Angka amputasi secara signifikan lebih tinggi bagi mereka yang menjalani operasi darurat: 15,2% setelah satu tahun dan 19,9% setelah lima tahun.
Sebaliknya, mereka yang memilih operasi memiliki angka amputasi sebesar 2,7% setelah satu tahun dan 5,3% setelah lima tahun.
Risiko amputasi terutama tinggi di kalangan orang dewasa muda yang membutuhkan revaskularisasi darurat. Peserta berusia 50 hingga 54 tahun memiliki risiko amputasi mayor sebesar 18% setelah satu tahun dan 28,8% setelah lima tahun.
Sementara itu, mereka yang berusia 80 hingga 84 tahun memiliki risiko sebesar 11,9% setelah satu tahun dan 17% setelah lima tahun. Bagi orang yang memilih operasi elektif, risiko amputasi mayor tetap rendah tanpa memandang usia.
Angka kematian dalam lima tahun setelah operasi juga hampir dua kali lebih tinggi bagi mereka yang menjalani operasi darurat (64%) dibandingkan dengan mereka yang memilih operasi elektif (33%).
Dr. Venita Chandra, seorang profesor klinis bedah di Universitas Stanford, mencatat bahwa temuan ini mengejutkan.
“Anda akan mengira orang yang lebih tua memiliki tingkat amputasi mayor yang lebih tinggi setelah revaskularisasi tungkai bawah, tetapi sebenarnya sebaliknya.
Pasien yang lebih muda berisiko lebih tinggi mengalami amputasi mayor setelah operasi darurat,” kata Dr. Chandra, yang tidak terlibat dalam penelitian tersebut.
Dr. Chandra menyarankan bahwa orang yang lebih muda mungkin tidak didiagnosis dengan PAD sampai berada pada stadium lanjut.
“PAD sering kali kurang terdiagnosis. Itu tidak selalu ada dalam radar orang. Mungkin program pelatihan kami tidak cukup menekankannya. Kami perlu mendiagnosis dan merawat pasien ini lebih awal,” katanya.
Meskipun PAD dapat berkembang pada usia berapa pun, risikonya meningkat seiring bertambahnya usia.
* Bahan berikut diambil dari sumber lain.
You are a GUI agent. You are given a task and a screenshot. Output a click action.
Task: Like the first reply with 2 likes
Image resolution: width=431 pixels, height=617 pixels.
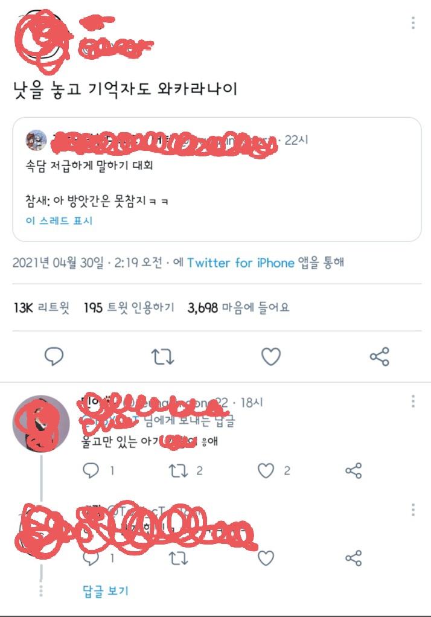pos(266,471)
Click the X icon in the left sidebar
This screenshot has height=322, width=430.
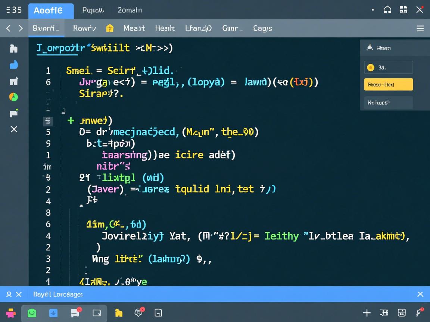[14, 129]
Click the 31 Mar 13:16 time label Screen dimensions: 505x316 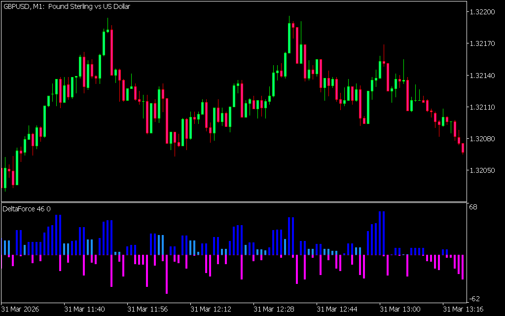pos(463,309)
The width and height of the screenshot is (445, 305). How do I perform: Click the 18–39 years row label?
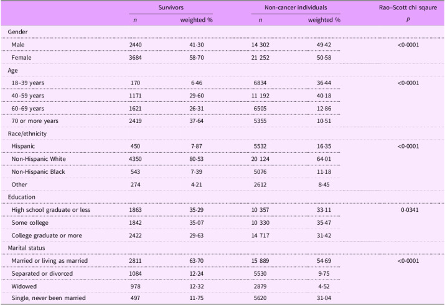[28, 83]
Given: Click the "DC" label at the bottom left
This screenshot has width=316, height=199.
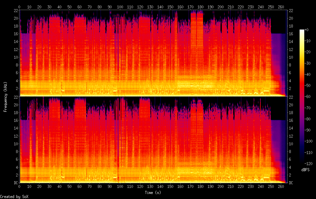Looking at the screenshot, I should [x=16, y=183].
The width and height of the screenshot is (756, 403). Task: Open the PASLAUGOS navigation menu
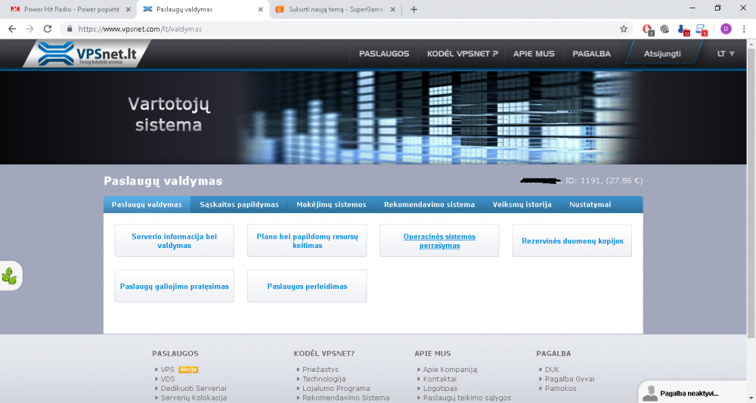pyautogui.click(x=384, y=54)
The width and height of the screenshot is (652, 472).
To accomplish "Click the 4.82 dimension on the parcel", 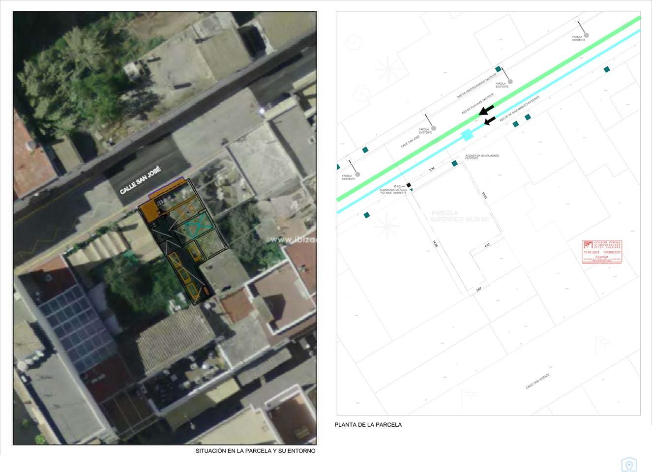I will coord(487,245).
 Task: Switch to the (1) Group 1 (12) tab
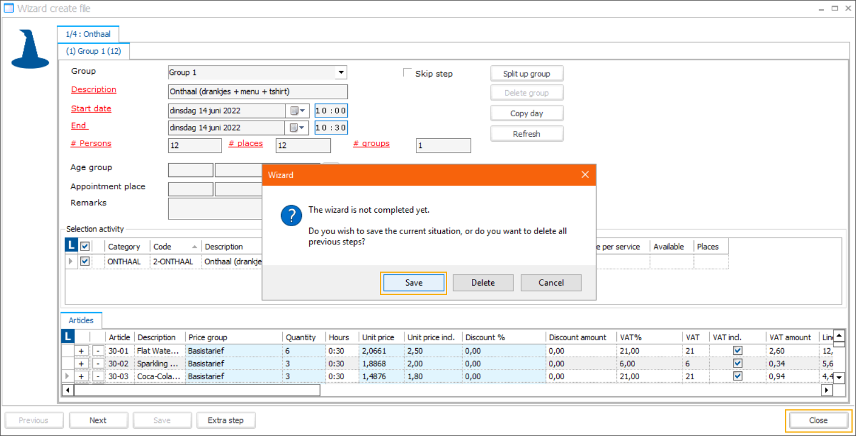93,51
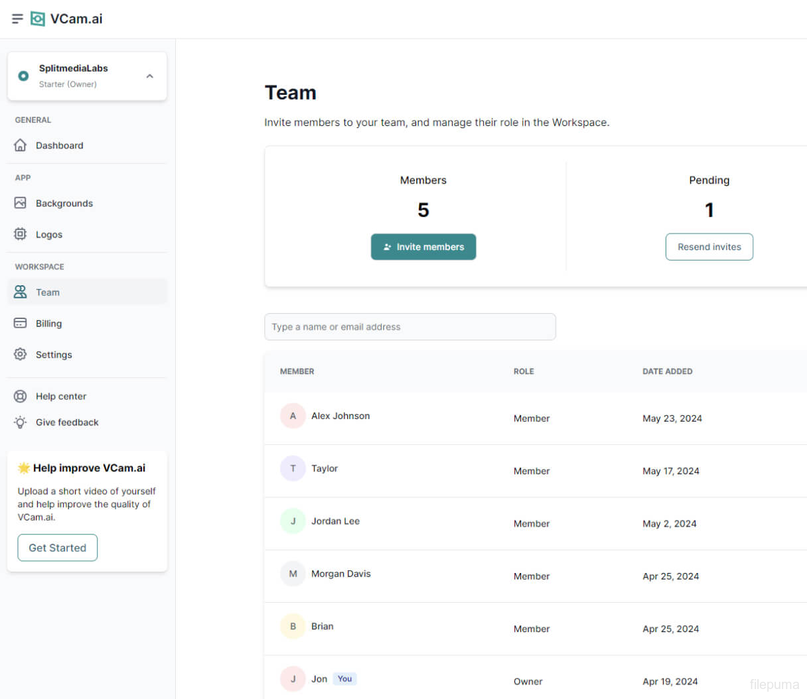
Task: Click the hamburger menu icon
Action: pos(17,19)
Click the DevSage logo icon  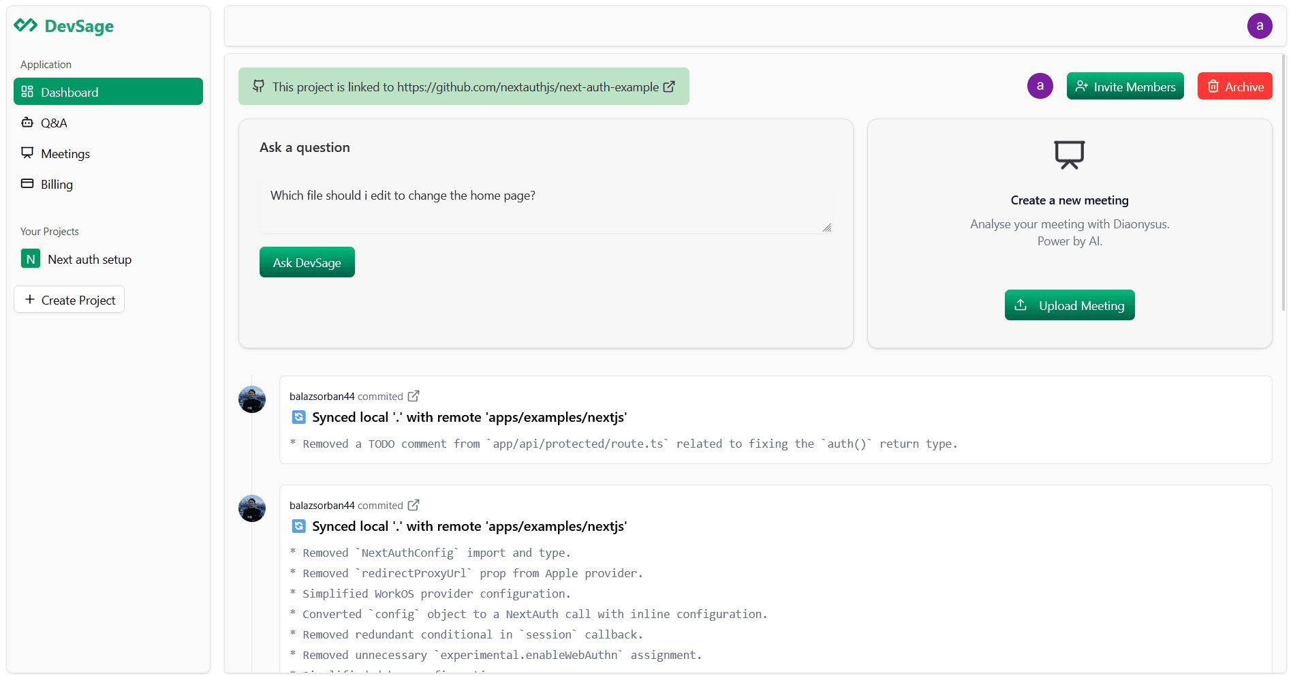click(x=25, y=25)
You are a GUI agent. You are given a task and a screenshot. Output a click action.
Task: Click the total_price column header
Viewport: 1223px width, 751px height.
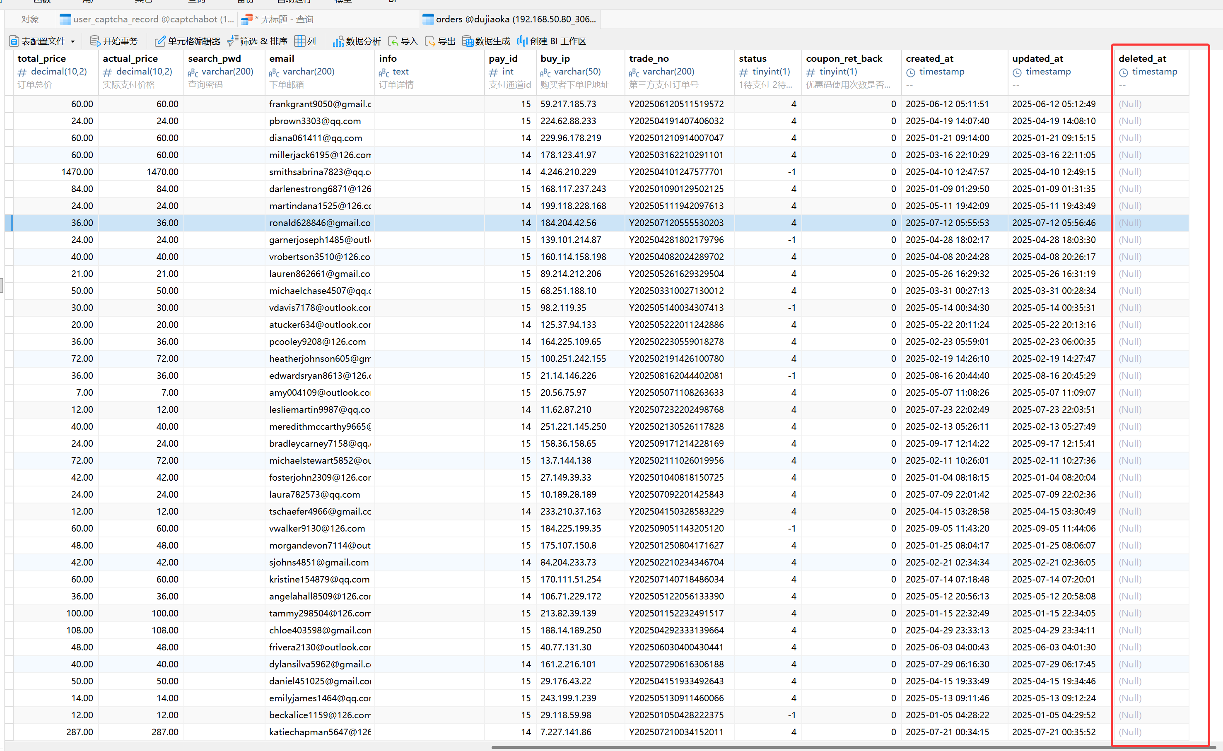click(x=42, y=59)
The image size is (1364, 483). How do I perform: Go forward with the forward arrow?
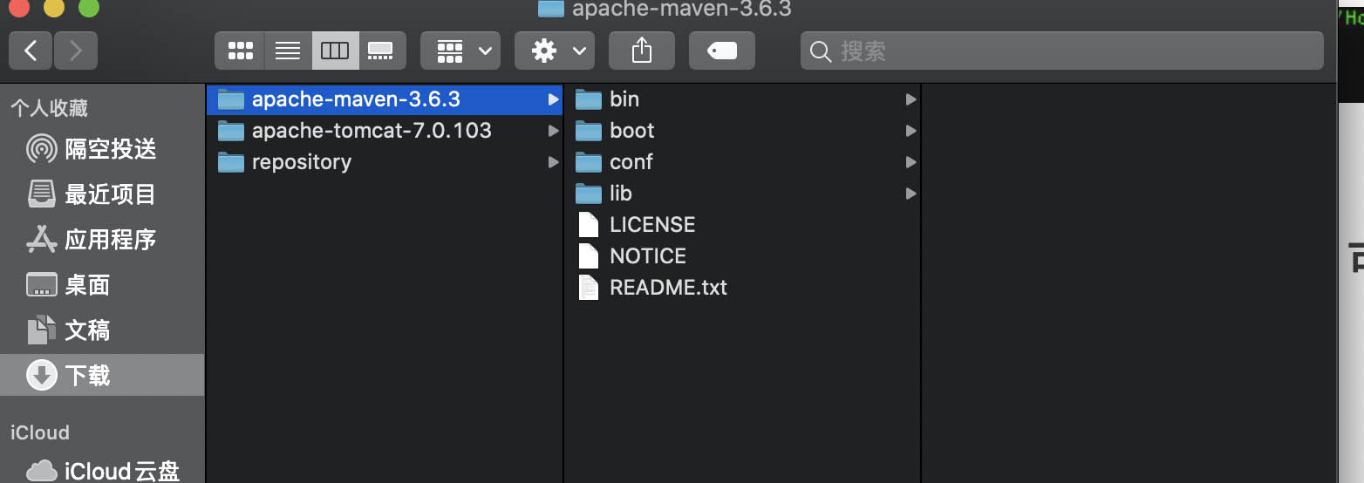(76, 51)
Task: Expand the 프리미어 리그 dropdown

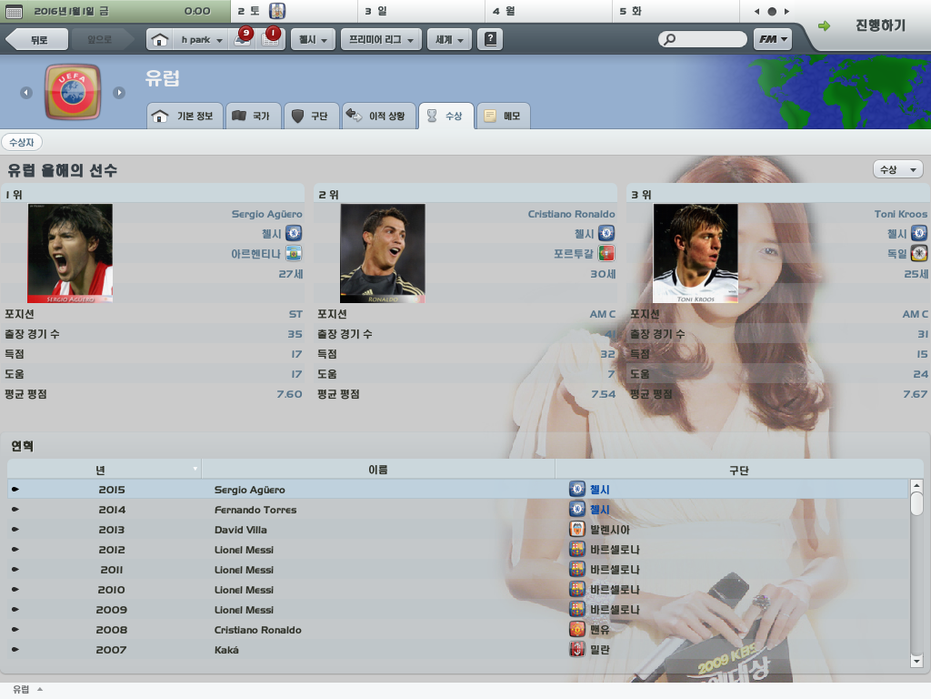Action: click(x=381, y=39)
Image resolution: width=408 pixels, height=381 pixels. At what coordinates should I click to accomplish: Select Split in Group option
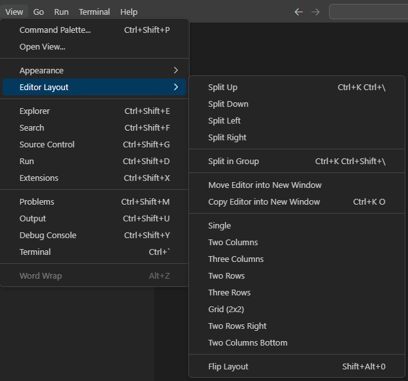click(234, 161)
Kebanyakan orang di AS yang menderita PAD berusia 65 tahun atau lebih.
Riwayat keluarga yang menderita PAD, penyakit jantung, stroke, atau penyakit pembuluh darah juga meningkatkan risiko.
Faktor risiko lainnya meliputi merokok, kurang aktivitas fisik, stres, dan pola makan tinggi lemak jenuh.
Kondisi medis yang dapat meningkatkan risiko PAD meliputi diabetes, penyakit ginjal, gangguan pembekuan darah, tekanan darah tinggi, obesitas, dan kolesterol tinggi.
Kondisi terkait kehamilan seperti preeklamsia dan diabetes gestasional juga dapat meningkatkan risiko PAD di kemudian hari.
Perubahan gaya hidup dan pengobatan dianjurkan selama tahap awal PAD.
Jika hal ini tidak cukup, revaskularisasi menjadi perlu, terutama jika seseorang mengalami komplikasi seperti kehilangan jaringan atau luka yang tidak kunjung sembuh.
"Jika itu terjadi, Anda memerlukan revaskularisasi sesegera mungkin dan seharusnya sudah menjalaninya sebelum mencapai titik ini," kata Dr. Chandra.
"Terapi medis yang diarahkan pada tujuan dapat membuat perbedaan, dan kita belum melakukannya secara cukup. Kita perlu merawat orang dengan tepat untuk penyakit ini secara keseluruhan."